● TEXTO:

Este domingo XXI del Tiempo Ordinario, terminamos con ese pequeño período en el que nos detuvimos para ver el capítulo 26 del Evangelio de Juan. Es un pasaje duro, que como todas las enseñanzas de Jesús, nos confronta y nos invita a hacer una revisión de aquellas cosas que solemos considerar como sabidas o superadas, pero que en realidad, no lo están tanto.
Como es ya característico en este espacio, procuraremos aplicar el Evangelio hoy, en mi vida, en mi realidad, en mi familia y en mi comunidad. La Palabra de Dios, nos llega semana a semana en el Evangelio, pero no para ser escuchada como las ´seriales de televisión que vemos cada día, un capítulo cada vez… y hasta la próxima semana, a la misma hora y por el mismo canal.
La Palabra de Dios es vida, es alimento del alma, y sobre todo es guía y enseñanza para ser aplicada prácticamente cada día. Esa es la forma en la que el Espíritu Santo nos guía, nos ilumina, nos hace llegar sus susurros de amor, única y exclusivamente para nuestro bien.
Es realmente admirable cómo los humanos nos pasamos el tiempo buscando las soluciones a tantos problemas, gastamos inmensas cantidades de dinero en investigaciones de todo tipo, escribimos ríos interminables de libros, folletos, revistas y documentos de todo tipo… Y sin embargo, vivimos cada día con más angustia, con más miedo, con menos posibilidades, con más divisiones, con más explotación, más violencia, más odio, menos calidad de vida.
Es que pretendemos evitar la verdad que está en Cristo y su enseñanza (“Yo soy el camino, la verdad y la vida” Jn 14,6), nos sentimos capaces de encontrar todo por nuestros medios, y hasta nos convencemos de que la ciencia lo soluciona todo, evitándonos por supuesto, el confrontarnos con nosotros mismos.
¿Qué hay violencia en las calles? ¡Que lo solucione el gobierno!. ¿Qué hay hambre en el mundo? ¡Que les quiten a los ricos y repartan a los pobres! ¿Qué no hay trabajo? ¡Que inviertan los que tienen! Y así sucesivamente, siempre la solución está en manos de alguien que no soy yo. Siempre son otros los culpables y yo soy la víctima.
Y sin embargo, toda la verdad, todas las soluciones, todas las formas y los caminos están en ese libro siempre cerrado, guardado en un cajón, o como máximo puesto de adorno donde la gente vea que yo soy un buen tipo porque leo la Biblia. La solución está en esos minutos de cada domingo, en los que el sacerdote lee un pasaje del Evangelio y luego lo explica en la homilía.
Pero ese Evangelio y esa homilía, no tengo que escucharlos en otro idioma que no sea el del Espíritu, porque son palabras del Espíritu, y como dice Jesús en el Evangelio de hoy: “Las palabras que les he dicho son espíritu, y son vida.” Entonces sí me sirven, me alimentan, me guían en mi caminar de cada día.
A veces, podemos repetir algunos pasajes que se quedaron en la memoria sin saber porqué, y generalmente lo hacemos en tono de sentencia, de sabiduría o de misteriosa revelación, pero… ¿Cómo se refleja ese pasaje en mi vida, cómo me lleva a la solución, cuánto afecta a mi humanidad?

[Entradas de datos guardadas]

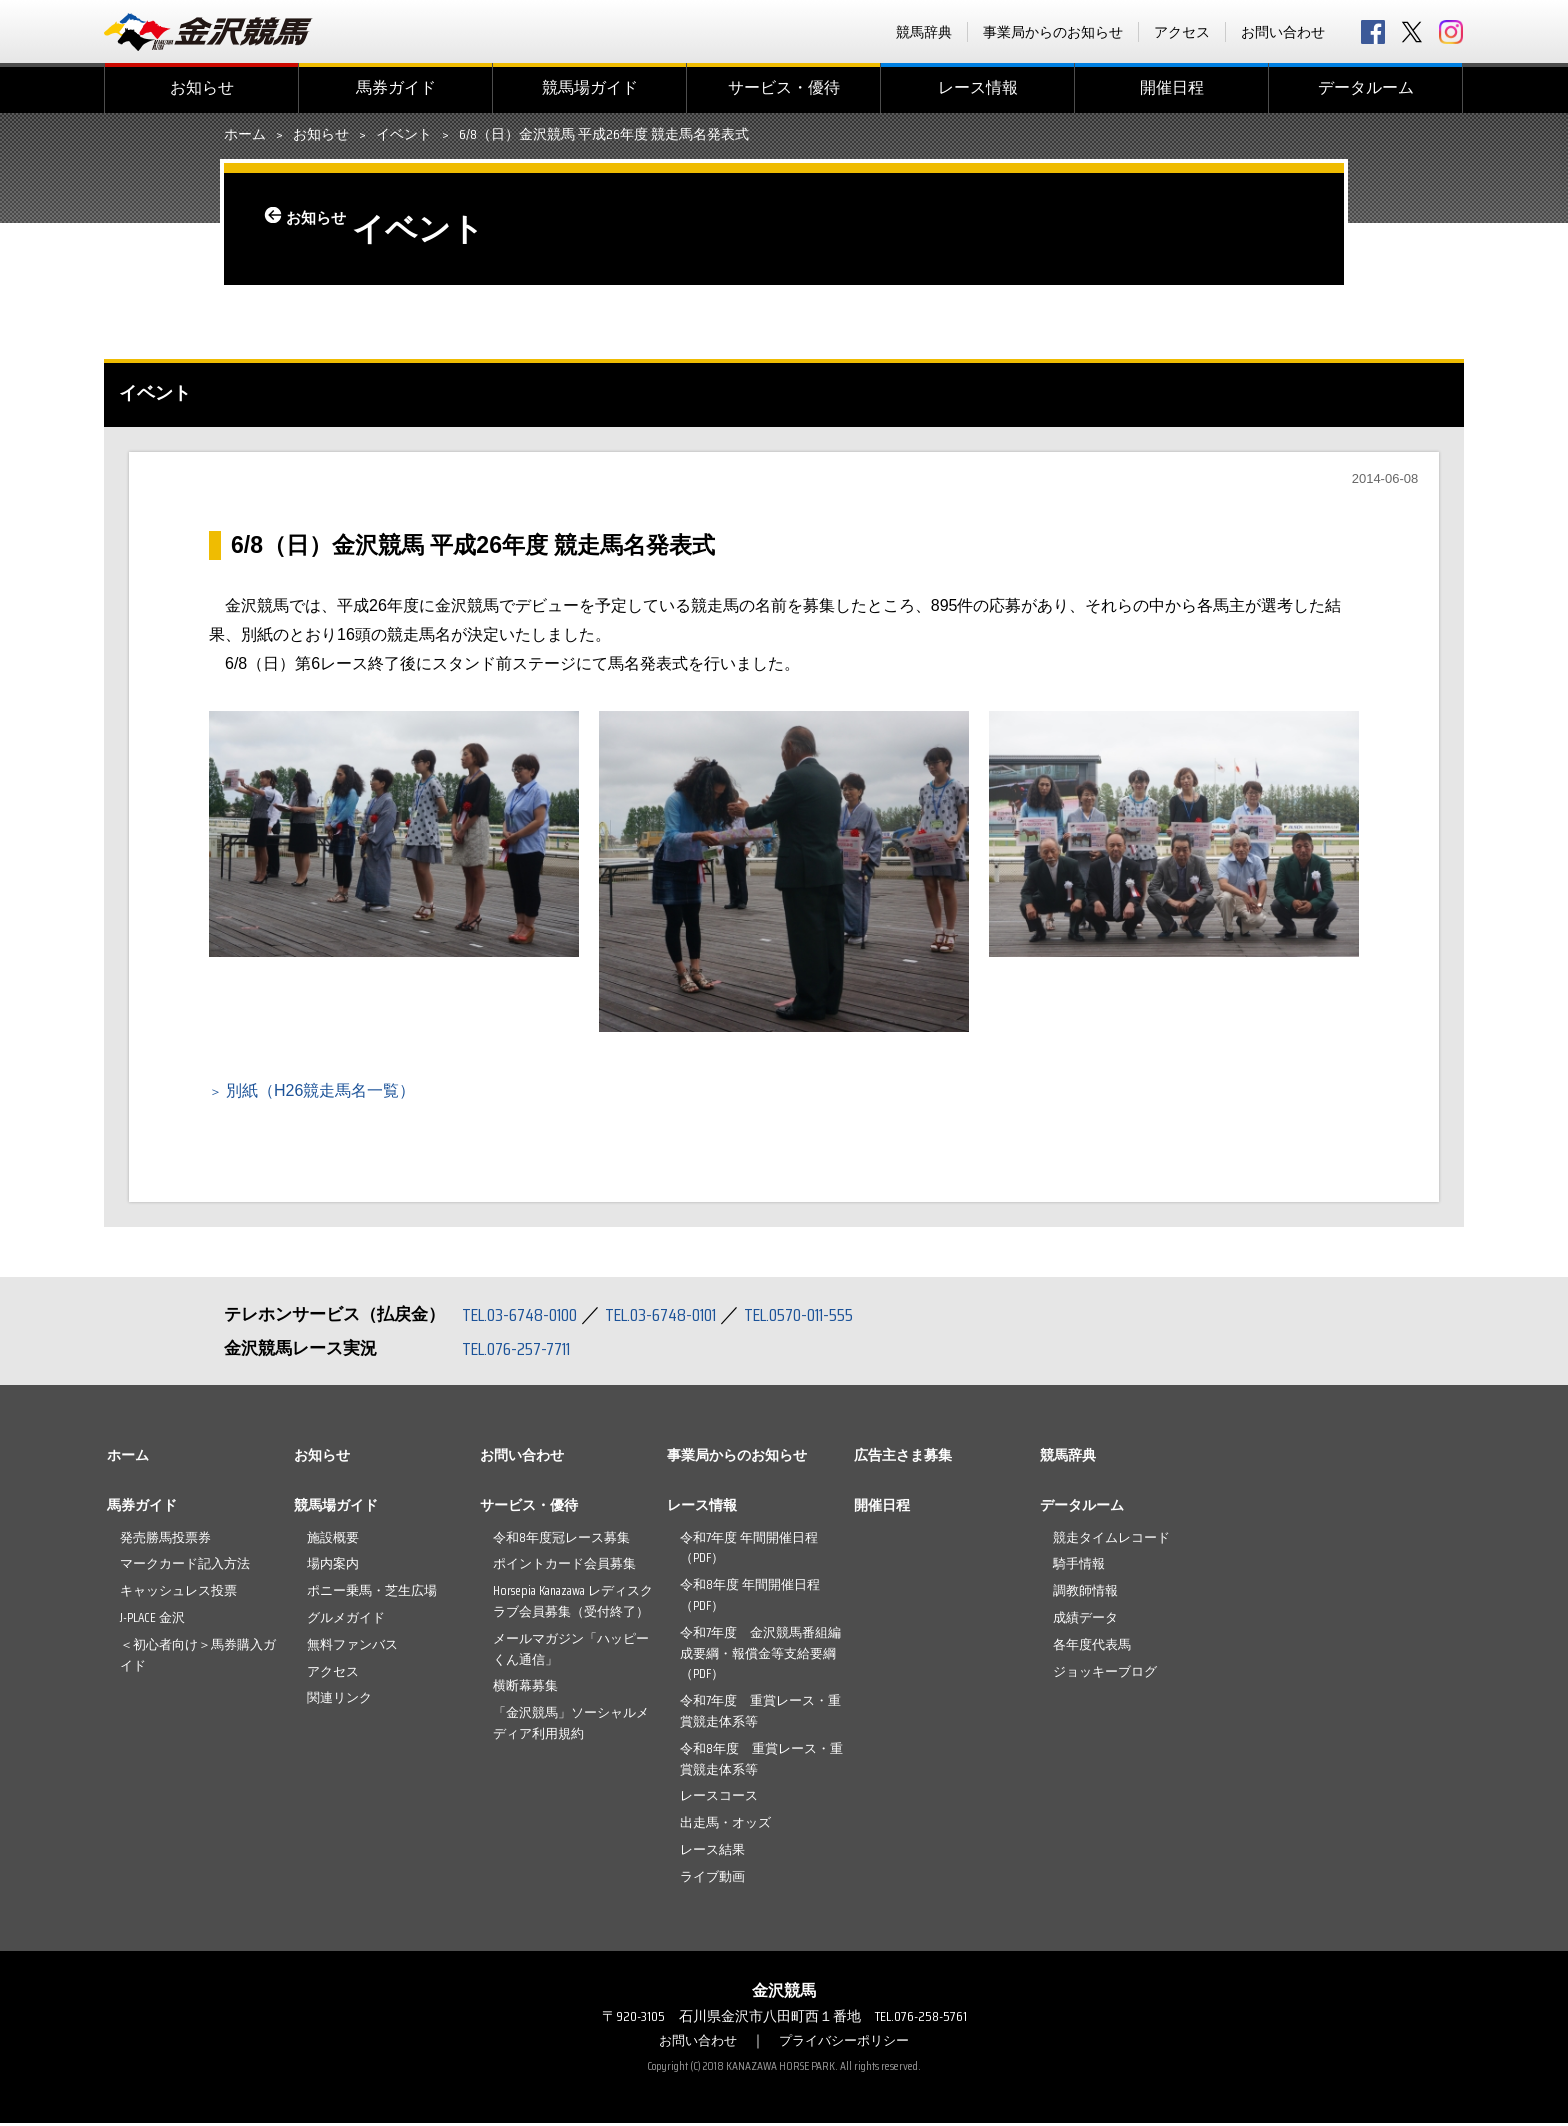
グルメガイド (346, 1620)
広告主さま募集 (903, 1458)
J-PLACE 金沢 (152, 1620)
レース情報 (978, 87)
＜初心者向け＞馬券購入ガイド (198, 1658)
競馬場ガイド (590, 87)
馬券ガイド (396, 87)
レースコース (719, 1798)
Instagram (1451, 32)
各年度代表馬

● CONSIGNAS DE TRABAJO:
1/ ¿Puedes imprimir el fragmento de la reflexión que empieza en "Este domingo XXI" y acaba en "lo están tanto."?
2/ ¿Cómo resumirías la reflexión en dos oraciones?
Los datos son un material aparte, independiente de la reflexión.

● RESPUESTAS:
1/
Este domingo XXI del Tiempo Ordinario, terminamos con ese pequeño período en el que nos detuvimos para ver el capítulo 26 del Evangelio de Juan. Es un pasaje duro, que como todas las enseñanzas de Jesús, nos confronta y nos invita a hacer una revisión de aquellas cosas que solemos considerar como sabidas o superadas, pero que en realidad, no lo están tanto.

2/ La Palabra de Dios no debe escucharse como una serie de televisión, sino aplicarse cada día como vida, alimento del alma y guía. Aunque los humanos buscan soluciones por sus propios medios y culpan siempre a otros, toda la verdad y las soluciones están en el Evangelio, que debe escucharse en el idioma del Espíritu.